Recommended thresholds

The recommended thresholds feature analyzes historical data for your selected application, interface, and alert metric to recommend a suitable static threshold. It also generates a real-time chart comparing the metric and the threshold to help you adjust the threshold.

Use cases

  • If you frequently receive alerts for a metric but your system is operating normally, your threshold may be too low or unsuitable for certain applications or interfaces. In this case, use the recommended thresholds feature to adjust the threshold for the alert rule or for specific applications and interfaces. ARMS automatically recommends a new threshold based on historical data.

  • When you need to set different thresholds for a metric across many applications and interfaces, use the recommended thresholds feature. This feature uses an intelligent algorithm to quickly set appropriate thresholds for each application or interface, saving you the effort of manual configuration.

How it works

When you click Enter P4 recommended threshold, ARMS retrieves the last three days of historical data for the specified metric of each application and interface. It then uses the N-sigma algorithm to calculate the mean and variance. Assuming your business patterns are stable, the metric should follow a normal distribution. In this case, values that deviate significantly (for example, by three standard deviations) from the mean are rare and may indicate an anomaly. Based on this principle, ARMS suggests a threshold based on the metric's average value and volatility over the last three days.

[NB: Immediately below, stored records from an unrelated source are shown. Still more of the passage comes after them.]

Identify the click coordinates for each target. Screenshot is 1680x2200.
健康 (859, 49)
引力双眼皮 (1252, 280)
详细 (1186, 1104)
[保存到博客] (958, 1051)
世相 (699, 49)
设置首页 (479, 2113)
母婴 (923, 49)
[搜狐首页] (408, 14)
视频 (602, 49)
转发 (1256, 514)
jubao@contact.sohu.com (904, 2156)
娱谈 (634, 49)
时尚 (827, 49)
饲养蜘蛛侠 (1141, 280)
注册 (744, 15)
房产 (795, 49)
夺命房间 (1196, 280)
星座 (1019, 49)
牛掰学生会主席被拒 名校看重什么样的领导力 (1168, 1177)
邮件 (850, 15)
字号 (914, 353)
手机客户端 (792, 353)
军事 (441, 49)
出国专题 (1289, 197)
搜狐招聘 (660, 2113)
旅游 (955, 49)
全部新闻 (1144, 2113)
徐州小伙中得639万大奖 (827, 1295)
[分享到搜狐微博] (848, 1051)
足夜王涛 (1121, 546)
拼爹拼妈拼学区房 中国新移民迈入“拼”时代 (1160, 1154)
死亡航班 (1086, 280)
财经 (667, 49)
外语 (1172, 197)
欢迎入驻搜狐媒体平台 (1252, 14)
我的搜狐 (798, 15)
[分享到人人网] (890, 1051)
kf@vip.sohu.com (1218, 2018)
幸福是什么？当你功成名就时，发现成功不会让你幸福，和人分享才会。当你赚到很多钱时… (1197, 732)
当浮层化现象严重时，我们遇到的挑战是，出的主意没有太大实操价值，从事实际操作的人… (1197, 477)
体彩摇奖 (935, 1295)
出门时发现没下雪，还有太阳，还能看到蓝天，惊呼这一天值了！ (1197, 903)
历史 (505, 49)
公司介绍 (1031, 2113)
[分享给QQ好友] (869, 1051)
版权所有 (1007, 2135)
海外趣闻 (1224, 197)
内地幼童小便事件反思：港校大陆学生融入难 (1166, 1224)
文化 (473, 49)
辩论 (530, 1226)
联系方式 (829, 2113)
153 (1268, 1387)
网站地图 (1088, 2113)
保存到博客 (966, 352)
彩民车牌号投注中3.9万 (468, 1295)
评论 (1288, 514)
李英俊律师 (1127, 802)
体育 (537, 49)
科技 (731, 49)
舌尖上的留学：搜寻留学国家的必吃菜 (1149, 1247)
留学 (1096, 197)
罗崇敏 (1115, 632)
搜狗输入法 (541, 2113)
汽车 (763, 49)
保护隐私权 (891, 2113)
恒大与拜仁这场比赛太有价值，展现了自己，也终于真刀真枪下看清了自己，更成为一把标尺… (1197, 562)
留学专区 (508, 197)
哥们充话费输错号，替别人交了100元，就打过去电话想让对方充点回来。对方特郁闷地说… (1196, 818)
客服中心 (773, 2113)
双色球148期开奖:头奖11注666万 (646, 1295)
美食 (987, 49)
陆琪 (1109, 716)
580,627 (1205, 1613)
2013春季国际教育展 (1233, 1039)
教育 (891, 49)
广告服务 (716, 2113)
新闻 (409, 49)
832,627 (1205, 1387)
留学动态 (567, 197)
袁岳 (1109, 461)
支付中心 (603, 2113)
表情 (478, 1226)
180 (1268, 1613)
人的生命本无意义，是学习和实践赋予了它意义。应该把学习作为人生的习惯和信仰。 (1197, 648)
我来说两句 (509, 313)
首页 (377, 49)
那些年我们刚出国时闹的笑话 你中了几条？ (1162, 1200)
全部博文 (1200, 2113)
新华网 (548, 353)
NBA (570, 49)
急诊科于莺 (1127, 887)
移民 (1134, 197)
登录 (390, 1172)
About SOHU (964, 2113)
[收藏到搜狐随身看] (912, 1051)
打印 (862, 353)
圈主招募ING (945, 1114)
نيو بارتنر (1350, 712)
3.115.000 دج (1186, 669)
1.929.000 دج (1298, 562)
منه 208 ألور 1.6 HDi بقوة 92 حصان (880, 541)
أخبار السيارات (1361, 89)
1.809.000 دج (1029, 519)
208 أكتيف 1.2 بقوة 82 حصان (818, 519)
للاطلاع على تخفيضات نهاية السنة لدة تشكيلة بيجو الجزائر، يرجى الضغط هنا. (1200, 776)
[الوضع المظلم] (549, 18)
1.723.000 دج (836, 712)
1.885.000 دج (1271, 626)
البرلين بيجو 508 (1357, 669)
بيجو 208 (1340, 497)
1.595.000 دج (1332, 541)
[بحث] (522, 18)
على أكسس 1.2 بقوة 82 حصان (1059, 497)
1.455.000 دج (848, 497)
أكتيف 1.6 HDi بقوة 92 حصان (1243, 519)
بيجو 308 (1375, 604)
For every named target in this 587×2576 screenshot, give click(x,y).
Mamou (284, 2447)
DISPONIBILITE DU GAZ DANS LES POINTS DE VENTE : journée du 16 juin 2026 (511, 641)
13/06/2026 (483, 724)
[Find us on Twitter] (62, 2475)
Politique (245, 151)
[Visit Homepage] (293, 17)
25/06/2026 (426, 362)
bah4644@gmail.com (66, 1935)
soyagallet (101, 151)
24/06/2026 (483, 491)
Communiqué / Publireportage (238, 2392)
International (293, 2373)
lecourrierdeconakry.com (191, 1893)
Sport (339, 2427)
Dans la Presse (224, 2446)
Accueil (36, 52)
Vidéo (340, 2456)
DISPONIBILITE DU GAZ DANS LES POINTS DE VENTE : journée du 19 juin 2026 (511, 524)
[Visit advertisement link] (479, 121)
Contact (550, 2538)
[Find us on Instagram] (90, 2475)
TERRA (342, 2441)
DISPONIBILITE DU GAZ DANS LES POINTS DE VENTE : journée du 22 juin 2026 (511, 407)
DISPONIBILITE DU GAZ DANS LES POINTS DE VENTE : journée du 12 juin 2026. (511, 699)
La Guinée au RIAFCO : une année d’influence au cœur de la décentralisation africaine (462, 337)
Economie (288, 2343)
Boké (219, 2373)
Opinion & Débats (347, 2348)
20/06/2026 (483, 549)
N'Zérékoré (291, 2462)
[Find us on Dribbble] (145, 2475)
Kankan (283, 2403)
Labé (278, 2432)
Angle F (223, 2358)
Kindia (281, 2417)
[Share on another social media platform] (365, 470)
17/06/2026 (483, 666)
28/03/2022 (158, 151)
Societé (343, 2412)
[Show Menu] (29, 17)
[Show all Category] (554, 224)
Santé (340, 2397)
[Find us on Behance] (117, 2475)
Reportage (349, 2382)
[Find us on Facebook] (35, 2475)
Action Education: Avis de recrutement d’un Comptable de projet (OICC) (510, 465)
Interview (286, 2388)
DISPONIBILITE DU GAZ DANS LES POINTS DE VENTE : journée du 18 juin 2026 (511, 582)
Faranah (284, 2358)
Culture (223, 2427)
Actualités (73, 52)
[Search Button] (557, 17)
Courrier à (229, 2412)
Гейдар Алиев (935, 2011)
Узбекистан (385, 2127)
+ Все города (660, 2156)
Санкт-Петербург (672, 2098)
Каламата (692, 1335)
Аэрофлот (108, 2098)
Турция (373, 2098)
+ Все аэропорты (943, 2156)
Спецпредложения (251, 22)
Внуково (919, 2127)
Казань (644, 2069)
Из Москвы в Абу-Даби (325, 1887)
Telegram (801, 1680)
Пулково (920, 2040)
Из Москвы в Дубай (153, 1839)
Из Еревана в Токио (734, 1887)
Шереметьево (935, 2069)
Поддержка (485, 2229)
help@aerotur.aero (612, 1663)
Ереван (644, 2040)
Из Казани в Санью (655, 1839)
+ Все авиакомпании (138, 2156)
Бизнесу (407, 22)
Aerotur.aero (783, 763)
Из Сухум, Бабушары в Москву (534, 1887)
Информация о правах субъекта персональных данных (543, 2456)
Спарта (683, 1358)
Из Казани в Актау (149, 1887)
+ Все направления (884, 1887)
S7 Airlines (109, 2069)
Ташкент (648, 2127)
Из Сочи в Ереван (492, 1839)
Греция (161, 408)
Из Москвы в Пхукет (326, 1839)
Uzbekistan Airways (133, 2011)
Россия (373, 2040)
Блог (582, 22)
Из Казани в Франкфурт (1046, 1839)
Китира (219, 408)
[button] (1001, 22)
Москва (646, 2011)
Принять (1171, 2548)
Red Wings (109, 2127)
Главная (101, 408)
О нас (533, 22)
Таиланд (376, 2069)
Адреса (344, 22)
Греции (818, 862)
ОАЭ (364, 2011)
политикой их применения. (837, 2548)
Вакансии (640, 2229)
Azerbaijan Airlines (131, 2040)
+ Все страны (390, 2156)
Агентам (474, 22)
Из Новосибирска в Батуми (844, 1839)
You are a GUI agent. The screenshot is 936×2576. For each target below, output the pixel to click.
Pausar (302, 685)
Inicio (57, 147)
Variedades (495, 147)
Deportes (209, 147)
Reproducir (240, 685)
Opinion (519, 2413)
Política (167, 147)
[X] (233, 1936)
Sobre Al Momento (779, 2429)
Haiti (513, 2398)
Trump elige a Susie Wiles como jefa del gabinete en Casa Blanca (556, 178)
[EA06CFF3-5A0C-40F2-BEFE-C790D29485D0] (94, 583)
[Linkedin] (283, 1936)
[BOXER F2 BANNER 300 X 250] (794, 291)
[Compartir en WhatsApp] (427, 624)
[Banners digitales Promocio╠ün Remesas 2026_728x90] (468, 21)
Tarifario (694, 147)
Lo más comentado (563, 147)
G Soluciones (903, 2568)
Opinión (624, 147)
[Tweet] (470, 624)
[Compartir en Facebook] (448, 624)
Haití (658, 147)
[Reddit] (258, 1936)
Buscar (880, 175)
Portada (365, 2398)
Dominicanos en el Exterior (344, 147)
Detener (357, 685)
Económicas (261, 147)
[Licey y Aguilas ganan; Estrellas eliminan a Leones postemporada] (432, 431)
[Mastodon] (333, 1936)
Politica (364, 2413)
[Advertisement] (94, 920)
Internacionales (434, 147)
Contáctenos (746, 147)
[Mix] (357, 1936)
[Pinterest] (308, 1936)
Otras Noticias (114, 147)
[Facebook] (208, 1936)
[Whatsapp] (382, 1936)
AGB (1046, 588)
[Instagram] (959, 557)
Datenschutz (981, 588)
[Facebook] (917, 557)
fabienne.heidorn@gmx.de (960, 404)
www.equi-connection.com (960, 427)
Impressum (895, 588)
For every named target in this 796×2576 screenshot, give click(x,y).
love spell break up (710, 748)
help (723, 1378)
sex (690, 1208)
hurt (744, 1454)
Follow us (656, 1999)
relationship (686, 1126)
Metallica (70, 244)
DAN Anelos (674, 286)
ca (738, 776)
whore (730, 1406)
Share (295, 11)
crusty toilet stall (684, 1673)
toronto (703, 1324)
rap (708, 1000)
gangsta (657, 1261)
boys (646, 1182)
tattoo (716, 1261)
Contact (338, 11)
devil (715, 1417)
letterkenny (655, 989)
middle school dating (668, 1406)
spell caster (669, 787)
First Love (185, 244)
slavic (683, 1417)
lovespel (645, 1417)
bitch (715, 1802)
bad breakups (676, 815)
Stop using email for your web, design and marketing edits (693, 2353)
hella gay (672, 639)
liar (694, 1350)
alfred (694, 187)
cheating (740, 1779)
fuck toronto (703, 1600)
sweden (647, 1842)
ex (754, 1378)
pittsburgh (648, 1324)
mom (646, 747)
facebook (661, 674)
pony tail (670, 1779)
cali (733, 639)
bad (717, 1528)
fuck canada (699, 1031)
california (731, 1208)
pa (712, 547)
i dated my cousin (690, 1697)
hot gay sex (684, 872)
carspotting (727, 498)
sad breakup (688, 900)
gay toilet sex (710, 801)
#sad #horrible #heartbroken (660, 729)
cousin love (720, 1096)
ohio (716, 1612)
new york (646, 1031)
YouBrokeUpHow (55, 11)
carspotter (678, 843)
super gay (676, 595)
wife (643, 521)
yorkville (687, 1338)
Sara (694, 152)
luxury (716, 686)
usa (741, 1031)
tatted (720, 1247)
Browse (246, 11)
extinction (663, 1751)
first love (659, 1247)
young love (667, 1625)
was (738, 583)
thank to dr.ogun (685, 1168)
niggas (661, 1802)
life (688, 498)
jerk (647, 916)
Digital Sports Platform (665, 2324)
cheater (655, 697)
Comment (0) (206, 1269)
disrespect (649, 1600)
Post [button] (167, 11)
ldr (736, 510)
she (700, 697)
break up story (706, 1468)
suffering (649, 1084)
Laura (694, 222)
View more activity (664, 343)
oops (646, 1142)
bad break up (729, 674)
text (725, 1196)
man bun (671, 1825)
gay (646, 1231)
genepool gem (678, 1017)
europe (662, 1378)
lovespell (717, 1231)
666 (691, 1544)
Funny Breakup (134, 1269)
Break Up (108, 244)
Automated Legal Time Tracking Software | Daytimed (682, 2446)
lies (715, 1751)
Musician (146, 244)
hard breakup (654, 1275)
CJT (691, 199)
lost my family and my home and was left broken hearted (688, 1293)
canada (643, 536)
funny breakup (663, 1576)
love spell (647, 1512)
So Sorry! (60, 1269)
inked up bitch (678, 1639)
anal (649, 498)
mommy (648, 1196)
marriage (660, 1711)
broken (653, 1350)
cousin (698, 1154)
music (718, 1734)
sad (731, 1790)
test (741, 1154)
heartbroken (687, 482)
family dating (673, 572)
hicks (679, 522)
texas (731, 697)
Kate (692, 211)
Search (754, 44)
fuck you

The P4 alert level has the lowest severity. A recommended P4 threshold indicates a minor anomaly. You can use the P4 recommendation as a baseline to set thresholds for more severe alerts, such as P1, P2, and P3.

Alert quantity prediction

The alert quantity prediction feature analyzes historical data to forecast the number of alerts that would have been triggered within a selected period and shows the exact time each alert would have occurred.

How it works

ARMS analyzes the last 24 hours of metric data to predict how many alerts your proposed threshold would have generated. ARMS also provides details showing the exact times the metric value would have exceeded the threshold. You can use this information to adjust thresholds to better fit your business needs.